Apostar em evidenciar a luta e os desafios da população negra ao longo desses anos é o objetivo dessa potente programação do CCSP, em que as curadorias atuam de forma transversal e complementar.

Uma perspectiva preta sobre o 14 de Maio – O Dia Seguinte

“No dia 14 de maio ninguém me deu bola

Eu tive que ser bom de bola pra sobreviver

Nenhuma lição, não havia lugar na escola

Pensaram que poderiam me fazer perder”

A gravidade da voz de Lazzo Matumbi imprime aos versos que fazem as vezes de epígrafe a este texto um tom solene, quase ritual, fazendo ecoar a denúncia, resiliência e tentativa de interrupção da história que a letra da canção invoca e convida a realizar. O tema – o dia seguinte à sanção real que aboliu legalmente (mas não substantivamente) o regime da escravatura no Brasil -, deveria ser nosso velho conhecido. Mas não é. Muito ainda se fala sobre o 13 de maio. Não raras vezes, em tom cívico-romântico, celebratório, quando não de todo falso, como na lorota que recria a imagem da sra. Isabel Cristina Leopoldina Augusta Micaela Gabriela Rafaela Gonzaga de Bragança e Bourbon como uma princesa de pura bondade, uma quase-santa branca e dadivosa, que numa canetada rompeu os grilhões da escravidão. 

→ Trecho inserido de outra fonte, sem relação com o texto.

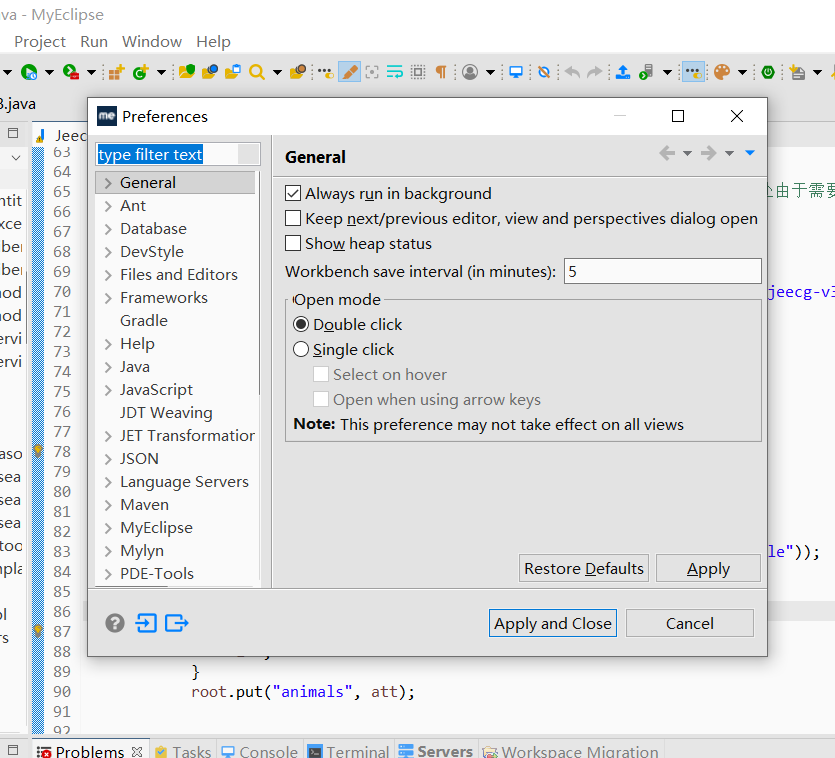This screenshot has height=758, width=835.
Task: Enable Show heap status
Action: click(293, 243)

Apesar dos esforços dos movimentos negros, dos edifícios de memória legados pela ancestralidade-viva, pelas estratégias de revisita historiográfica de nossas intelectuais, pouco se fala das longas e variadas formas de luta negra por liberdade que antecederam, pressionaram e precipitaram as discussões parlamentares que levaram ao fim (jurídico) da escravidão naquele dia. Da queima de engenhos à organização de quilombos, da fuga individual à revolta coletiva, do envenenamento de senhores ao abolicionismo organizado, onde houve escravidão, houve resistência. Fora dos círculos negros, se fala menos ainda a respeito do dia seguinte, da vida depois que “a festa acabou, a luz apagou, o povo sumiu, a noite esfriou”.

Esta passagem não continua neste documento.